لَقَدۡ خَلَقۡنَا الۡاِنۡسَانَ فِىۡۤ اَحۡسَنِ تَقۡوِيۡمٍ {٤} ثُمَّ رَدَدْنَاهُ أَسْفَلَ سَافِلِينَ {٥} إِلَّا الَّذِينَ آمَنُوا وَعَمِلُوا الصَّالِحَاتِ فَلَهُمْ أَجْرٌ غَيْرُ مَمْنُونٍ {٦}

Artinya: “Sungguh, Kami benar-benar telah menciptakan manusia dalam bentuk yang sebaik-baiknya (4), kemudian Kami kembalikan dia ke tempat yang serendah-rendahnya (7), kecuali orang-orang yang beriman dan mengerjakan kebaikan; maka mereka akan mendapatkan pahala yang tidak ada putus-putusnya (6).” (QS At-Tin [95]: 4-6)

Advertisements

Manusia diciptakan dalam ahsani taqwīm; dalam sebaik-baiknya bentuk, dengan anugerah tertinggi berupa akal yang sehat dan ilmu pengetahuan yang luas. Namun suatu waktu, saat karunia yang mulia itu tidak dipergunakannya dalam kebenaran, mereka dapat terjatuh ke dalam asfala sāfilīn; relung terendah, titik terhina hidupnya. Keberpalingan manusia dari esensi dan fitrah sucinya itu menenggelamkannya ke dalam kubangan nista, karena mereka telah menyia-nyiakan dan menyalahgunakan pemberian Tuhan yang sedemikian besar (Muhammad Sayyid Thanthawi, 1998: 446-447).

Hari-hari ini, untuk melihat bagaimana kandungan firman di atas ‘bekerja’, bisa kita saksikan wujud dan puncak ironinya saat seorang pejabat, yang cendekia, yang berlimpah harta–setelah disumpah jabatan atas nama Tuhan–terperangkap dalam kasus korupsi: betapa anugerah yang meruah, intelektualitas yang tinggi dan gelar kesarjanaan yang berjibun sempurna terlacuri oleh tindakan dan perilaku menyimpang dan memalukan. Maha Benar Tuhan atas segala firman-Nya.

Karena itu, betapapun fitrah dan esensi manusia diuraikan sedemikian suci, ia tidak dapat dijelaskan secara pasti, seperti esensi benda-benda mati. Manusia tidak seperti sebatang rokok, misalnya, yang esensinya dapat dilukiskan dengan jelas: bahwa ia diproduksi oleh seseorang, dengan konsepsi yang utuh di kepalanya tentang prosedur dan hingga tujuan pembuatan sebatang rokok tersebut. Dan terjadilah konepsi itu sebagaimana mestinya.

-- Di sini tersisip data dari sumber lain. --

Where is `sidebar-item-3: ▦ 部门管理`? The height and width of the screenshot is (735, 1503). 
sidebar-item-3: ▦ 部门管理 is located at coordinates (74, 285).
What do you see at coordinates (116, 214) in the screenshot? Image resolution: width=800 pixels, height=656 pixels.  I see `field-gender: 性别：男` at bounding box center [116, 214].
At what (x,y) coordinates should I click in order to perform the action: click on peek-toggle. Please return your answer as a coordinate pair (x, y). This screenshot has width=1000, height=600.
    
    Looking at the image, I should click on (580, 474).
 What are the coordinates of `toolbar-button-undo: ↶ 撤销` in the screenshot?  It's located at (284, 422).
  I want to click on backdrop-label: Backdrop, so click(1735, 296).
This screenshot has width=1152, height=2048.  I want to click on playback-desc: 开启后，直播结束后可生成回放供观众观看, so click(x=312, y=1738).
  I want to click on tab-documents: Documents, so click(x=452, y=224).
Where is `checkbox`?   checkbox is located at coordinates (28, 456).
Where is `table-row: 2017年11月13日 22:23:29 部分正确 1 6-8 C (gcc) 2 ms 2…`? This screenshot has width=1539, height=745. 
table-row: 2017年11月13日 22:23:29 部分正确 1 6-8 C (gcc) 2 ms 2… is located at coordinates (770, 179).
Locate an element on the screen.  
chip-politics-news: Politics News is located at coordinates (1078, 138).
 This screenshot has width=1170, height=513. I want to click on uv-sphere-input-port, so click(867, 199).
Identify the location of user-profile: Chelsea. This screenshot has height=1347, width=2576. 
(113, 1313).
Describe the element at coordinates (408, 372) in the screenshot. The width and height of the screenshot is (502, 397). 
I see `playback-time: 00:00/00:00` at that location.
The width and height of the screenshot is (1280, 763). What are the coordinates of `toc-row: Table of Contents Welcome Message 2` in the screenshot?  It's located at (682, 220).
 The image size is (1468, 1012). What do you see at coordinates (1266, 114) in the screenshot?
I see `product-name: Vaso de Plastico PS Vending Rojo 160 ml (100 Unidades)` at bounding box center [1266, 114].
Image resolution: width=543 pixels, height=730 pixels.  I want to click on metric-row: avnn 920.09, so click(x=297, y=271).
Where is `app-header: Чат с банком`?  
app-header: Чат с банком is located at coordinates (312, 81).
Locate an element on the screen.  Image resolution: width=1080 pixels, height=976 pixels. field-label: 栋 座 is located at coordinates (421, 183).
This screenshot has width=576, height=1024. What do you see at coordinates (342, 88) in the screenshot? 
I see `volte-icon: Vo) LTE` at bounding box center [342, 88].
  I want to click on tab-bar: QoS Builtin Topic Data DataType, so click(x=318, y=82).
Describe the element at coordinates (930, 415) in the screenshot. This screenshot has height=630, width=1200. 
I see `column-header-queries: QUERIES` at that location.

Adapun manusia, ia ada, terlahir ke dunia, kemudian membentuk esensinya sendiri. Seorang balita yang baru dilahirkan, misalnya, apakah ia akan menjadi pribadi yang baik atau buruk? Apakah ia akan menjadi seorang penolong atau penjahat? Apakah ia akan sukses atau gagal? Pertanyaan-pertanyaan di atas, akan terjawab semata-mata dengan apa yang ia wujudkan sendiri, dalam perjalanan panjang hidupnya. Esensi-esensi itu tidak dapat diuraikan sedini mungkin.